METHODS: Consensus-driven approach between authors from the six selected countries was applied. Country specific policy documents, official government media statements, mainstream news portals, global statistics databases and latest published literature available between January-October 2020 were utilised for information retrieval. Situational and epidemiological trend analyses were conducted. Country-specific interventions and challenges were described. Based on evidence appraised, a descriptive framework was considered through a consensus. The authors subsequently outlined the lessons learned, challenges ahead and interventions that needs to be in place to control the pandemic.
RESULTS: The total number of people infected with COVID-19 between 1 January and 16 November 2020 had reached 48,520 in Malaysia, 58,124 in Singapore, 3,875 in Thailand, 470,648 in Indonesia, 409,574 in Philippines and 70,161 in Myanmar. The total number of people infected with COVID- 19 in the six countries from January to 31 October 2020 were 936,866 cases and the mortality rate was 2.42%. Indonesia had 410,088 cases with a mortality rate of 3.38%, Philippines had 380,729 cases with a mortality rate of 1.90%, Myanmar had 52,706 cases with a mortality rate of 2.34%, Thailand had 3,780 cases with a mortality rate of 1.56%, Malaysia had 31,548 cases with a mortality rate of 0.79%, and Singapore had 58,015 cases with a mortality rate of 0.05% over the 10- month period. Each country response varied depending on its real-time situations based on the number of active cases and economic situation of the country.

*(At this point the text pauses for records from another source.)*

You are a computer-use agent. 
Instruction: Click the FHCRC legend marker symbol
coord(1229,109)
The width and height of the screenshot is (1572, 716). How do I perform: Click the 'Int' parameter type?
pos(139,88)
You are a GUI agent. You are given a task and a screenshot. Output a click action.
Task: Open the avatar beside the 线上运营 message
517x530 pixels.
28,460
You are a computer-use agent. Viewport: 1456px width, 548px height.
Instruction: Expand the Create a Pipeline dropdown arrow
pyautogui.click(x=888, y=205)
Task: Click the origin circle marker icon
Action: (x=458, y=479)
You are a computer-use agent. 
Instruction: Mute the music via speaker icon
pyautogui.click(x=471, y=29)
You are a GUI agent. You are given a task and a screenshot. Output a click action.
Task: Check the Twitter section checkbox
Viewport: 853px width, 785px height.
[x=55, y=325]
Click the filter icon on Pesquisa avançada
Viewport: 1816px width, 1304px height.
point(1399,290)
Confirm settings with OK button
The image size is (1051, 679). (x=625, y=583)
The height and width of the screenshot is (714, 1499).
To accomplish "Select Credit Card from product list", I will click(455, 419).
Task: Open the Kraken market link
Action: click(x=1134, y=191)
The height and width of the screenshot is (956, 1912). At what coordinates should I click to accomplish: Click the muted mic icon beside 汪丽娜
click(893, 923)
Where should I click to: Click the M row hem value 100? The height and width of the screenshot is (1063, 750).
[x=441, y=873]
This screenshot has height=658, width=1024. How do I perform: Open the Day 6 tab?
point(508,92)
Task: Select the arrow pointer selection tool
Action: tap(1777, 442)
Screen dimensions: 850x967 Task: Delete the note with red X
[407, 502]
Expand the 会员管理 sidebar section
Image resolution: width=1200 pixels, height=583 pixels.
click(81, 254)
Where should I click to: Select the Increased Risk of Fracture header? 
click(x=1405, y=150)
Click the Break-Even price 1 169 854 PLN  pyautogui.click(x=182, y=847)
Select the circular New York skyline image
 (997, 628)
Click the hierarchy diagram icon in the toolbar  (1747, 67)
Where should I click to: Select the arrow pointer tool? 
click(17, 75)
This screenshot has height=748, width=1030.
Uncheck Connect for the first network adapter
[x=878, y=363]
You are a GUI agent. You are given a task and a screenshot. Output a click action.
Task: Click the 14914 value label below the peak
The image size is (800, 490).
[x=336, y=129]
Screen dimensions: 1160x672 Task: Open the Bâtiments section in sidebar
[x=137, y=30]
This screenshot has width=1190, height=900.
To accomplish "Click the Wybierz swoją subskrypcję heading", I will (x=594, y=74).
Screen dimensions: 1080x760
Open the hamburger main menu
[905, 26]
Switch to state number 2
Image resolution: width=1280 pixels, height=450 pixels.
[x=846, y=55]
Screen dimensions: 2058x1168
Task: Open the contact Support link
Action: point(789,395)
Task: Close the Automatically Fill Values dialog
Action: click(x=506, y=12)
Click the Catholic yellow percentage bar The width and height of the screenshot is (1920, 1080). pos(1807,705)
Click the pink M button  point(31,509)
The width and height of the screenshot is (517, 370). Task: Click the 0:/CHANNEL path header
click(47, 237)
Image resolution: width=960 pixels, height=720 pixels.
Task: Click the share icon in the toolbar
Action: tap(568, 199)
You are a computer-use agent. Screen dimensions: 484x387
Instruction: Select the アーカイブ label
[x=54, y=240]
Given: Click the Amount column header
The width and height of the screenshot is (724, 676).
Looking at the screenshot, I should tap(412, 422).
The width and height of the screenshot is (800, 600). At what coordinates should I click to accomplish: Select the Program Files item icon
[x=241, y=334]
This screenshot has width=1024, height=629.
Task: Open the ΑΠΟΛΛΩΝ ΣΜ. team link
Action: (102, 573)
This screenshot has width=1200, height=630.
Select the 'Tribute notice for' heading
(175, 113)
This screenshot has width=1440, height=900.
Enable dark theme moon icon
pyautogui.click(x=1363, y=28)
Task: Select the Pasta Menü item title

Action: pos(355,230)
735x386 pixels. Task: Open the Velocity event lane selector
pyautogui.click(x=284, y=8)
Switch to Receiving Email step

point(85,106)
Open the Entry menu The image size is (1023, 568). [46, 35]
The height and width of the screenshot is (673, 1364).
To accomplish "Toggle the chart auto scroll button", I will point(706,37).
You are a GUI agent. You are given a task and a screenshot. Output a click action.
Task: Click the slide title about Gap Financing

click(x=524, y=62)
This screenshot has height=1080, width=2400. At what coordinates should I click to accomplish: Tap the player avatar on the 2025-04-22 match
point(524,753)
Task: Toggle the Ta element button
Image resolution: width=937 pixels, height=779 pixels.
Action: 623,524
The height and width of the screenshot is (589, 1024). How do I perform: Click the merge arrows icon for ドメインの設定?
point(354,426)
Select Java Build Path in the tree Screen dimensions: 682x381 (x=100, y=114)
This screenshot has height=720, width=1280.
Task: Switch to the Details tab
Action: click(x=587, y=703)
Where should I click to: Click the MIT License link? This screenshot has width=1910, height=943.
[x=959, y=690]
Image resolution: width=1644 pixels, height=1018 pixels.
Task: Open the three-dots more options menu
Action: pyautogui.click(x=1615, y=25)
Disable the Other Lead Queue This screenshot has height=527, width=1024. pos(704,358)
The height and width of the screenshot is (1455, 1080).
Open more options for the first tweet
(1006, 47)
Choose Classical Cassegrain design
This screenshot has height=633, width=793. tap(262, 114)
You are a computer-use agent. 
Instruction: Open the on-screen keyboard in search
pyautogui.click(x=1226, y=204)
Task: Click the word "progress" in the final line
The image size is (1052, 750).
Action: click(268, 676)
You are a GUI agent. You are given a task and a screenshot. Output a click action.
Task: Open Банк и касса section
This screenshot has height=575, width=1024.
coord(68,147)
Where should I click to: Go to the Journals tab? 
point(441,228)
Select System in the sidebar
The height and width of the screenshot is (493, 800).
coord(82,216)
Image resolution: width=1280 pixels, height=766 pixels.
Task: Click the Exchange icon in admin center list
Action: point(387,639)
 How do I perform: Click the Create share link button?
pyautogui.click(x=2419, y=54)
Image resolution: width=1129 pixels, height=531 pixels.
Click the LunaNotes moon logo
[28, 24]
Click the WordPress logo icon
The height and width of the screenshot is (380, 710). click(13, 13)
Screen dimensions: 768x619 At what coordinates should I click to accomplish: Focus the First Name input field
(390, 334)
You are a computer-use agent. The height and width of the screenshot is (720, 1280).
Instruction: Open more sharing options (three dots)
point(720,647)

CONCLUSION: The number of COVID-19 cases in these countries waxed and waned over the 10-month period, the number of cases may be coming down in one country, and vice versa in another. Each country, if acting alone, will not be able to control this pandemic. Sharing of information and resources across nations is the key to successful control of the pandemic. There is a need to reflect on how the pandemic affects individuals, families and the community as a whole. There are many people who cannot afford to be isolated from their families and daily wage workers who cannot afford to miss work. Are we as a medical community, only empathising with our patients or are we doing our utmost to uphold them during this time of crisis? Are there any other avenues which can curb the epidemic while reducing its impact on the health and socio-economic condition of the individual, community and the nation?